Fig 1.
Schematic models for synergies between cell-surface and intracellular receptor-mediated signaling.
(A) Upon ligand perception, PRRs recruit coreceptors (e.g., BAK1, CERK1) to phosphorylate each other and the downstream RLCKs. The activated RLCKs further induce Ca2+ influx by phosphorylating Ca2+ channels. Studies show that PTI up-regulates the transcription of TNL or TIR domain-containing genes, which requires PRR-initiated calcium flux. The cell-surface localized coreceptor SOBIR1 interacts with EDS1-helper NLR complexes to form supramolecular complexes in a ligand-independent manner, to potentially regulate PTI. Some RLCK proteins (e.g., PBL19) are cleaved by metacaspases like MC4 to generate truncated RLCKs, which phosphorylate EDS1 in the cytoplasm to boost plant resistance. (B) Activated TNL resistosomes serve as NAD+-cleaving enzymes and 2′,3′-cAMP/cGMP synthetase. NAD+-derived small molecules are produced and activate EDS1-helper NLR complexes. CNL and helper NLR (or RNL) resistosomes form calcium-permeable channels triggering immune signaling. A recent study suggests that the formation of RNL resistosome requires both PRR and TNL signaling. Similarly, activation of RBOHD-mediating ROS burst relies on both PRR and NLR signaling. Activation of MAPK cascades by TNLs requires PRR signaling. ETI increases the transcript and protein levels of many key components of PRR pathway, possibly through members of CBP60 transcription factor family. Black arrows indicate the regulation by cell-surface receptor pathway, and red arrows indicate the regulation by intracellular receptor pathway. Solid arrows indicate direct effects, and dashed ones indicate indirect effects where the mechanism is unclear. Created with BioRender.com. CNL, coiled-coil-type NLR; ETI, effector-triggered immunity; MAPK, mitogen-activated protein kinase; NLR, nucleotide-binding domain leucine-rich repeat receptor; PAMP, pathogen-associated molecular pattern; PPR, pattern recognition receptor; PTI, pattern-triggered immunity; RLCK, receptor-like cytoplasmic kinase; RNL, Resistance to powdery mildew 8-like domain (RPW8)-type NLR; ROS, reactive oxygen species; TIR, Toll/interleukin-1 receptor/Resistance protein; TNL, TIR-type NLR.
Fig 2.
Conservation of synergies between cell-surface and intracellular receptor-mediated signaling in different plant pathosystems.
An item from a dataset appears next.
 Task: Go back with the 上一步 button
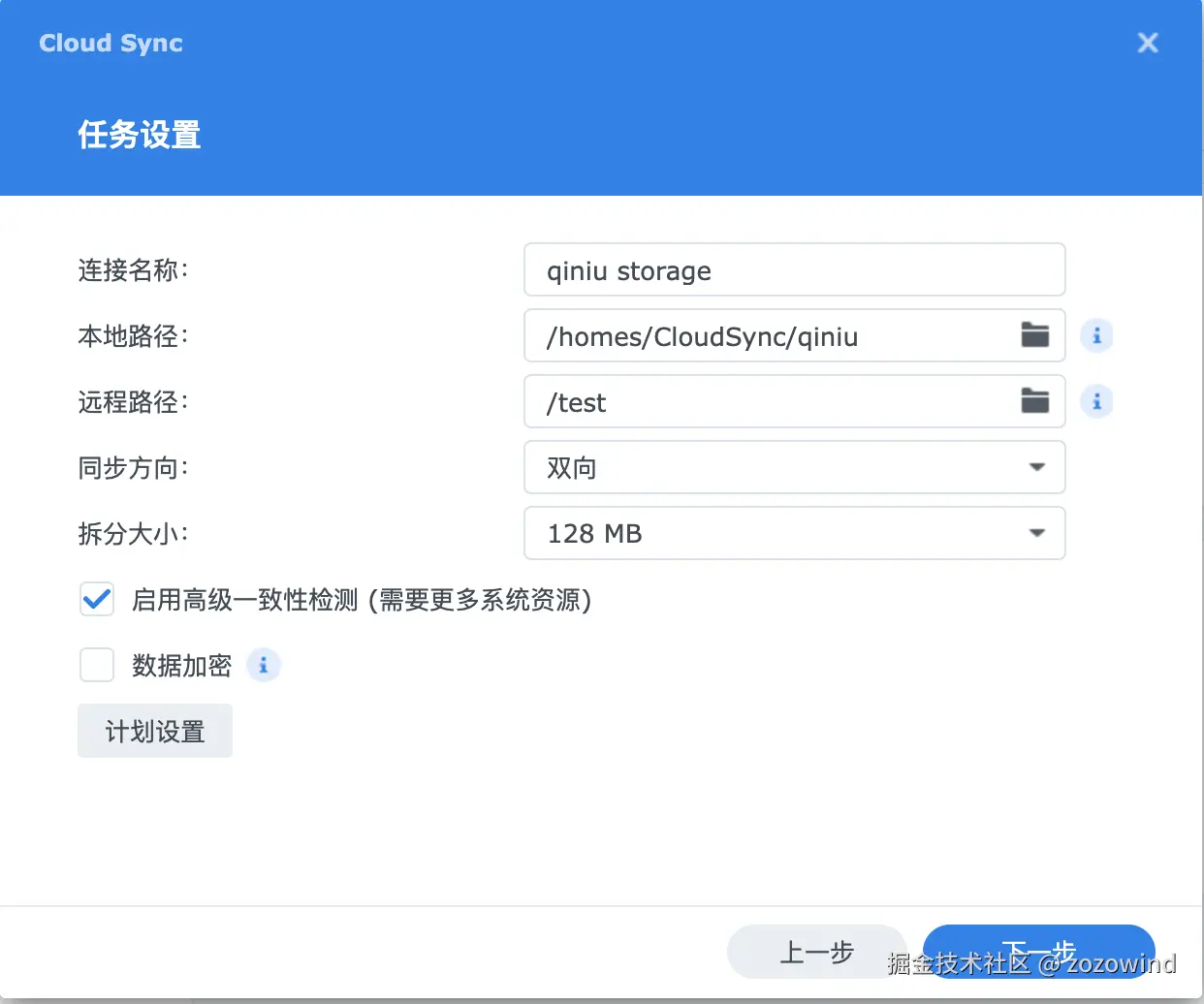[817, 952]
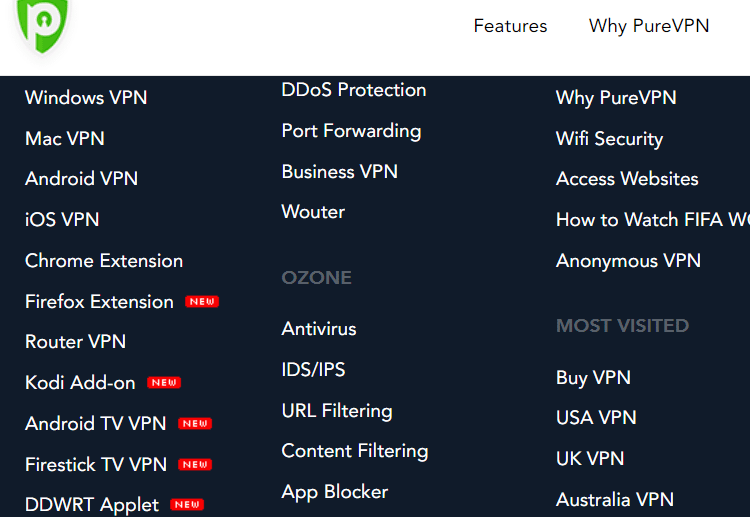
Task: Open Why PureVPN in top navigation
Action: point(649,26)
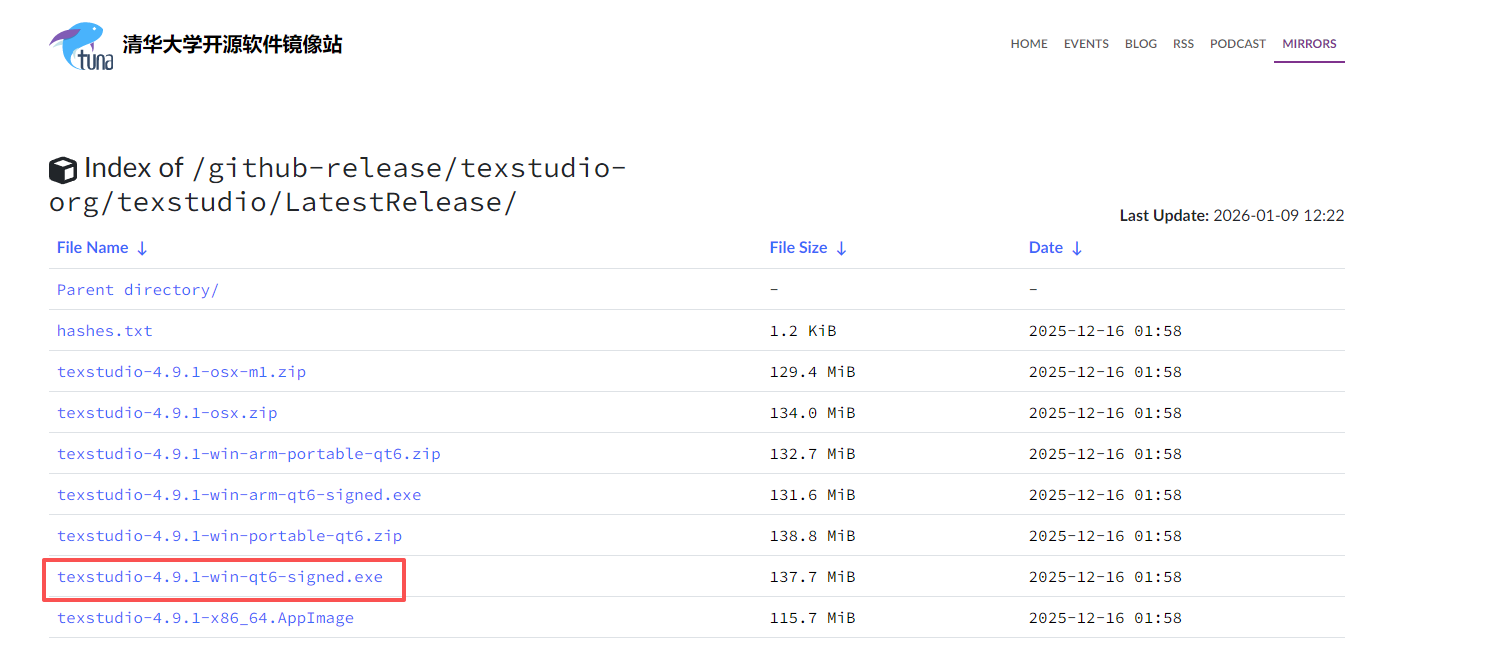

Studies suggest a similar mode of synergistic interactions between cell surface and intracellular receptor pathways in some other plant species, but different forms of interplay between the two pathways may also exist. More studies are needed in the future to get a clear and full picture of plant immune networks in diverse species. Created with BioRender.com.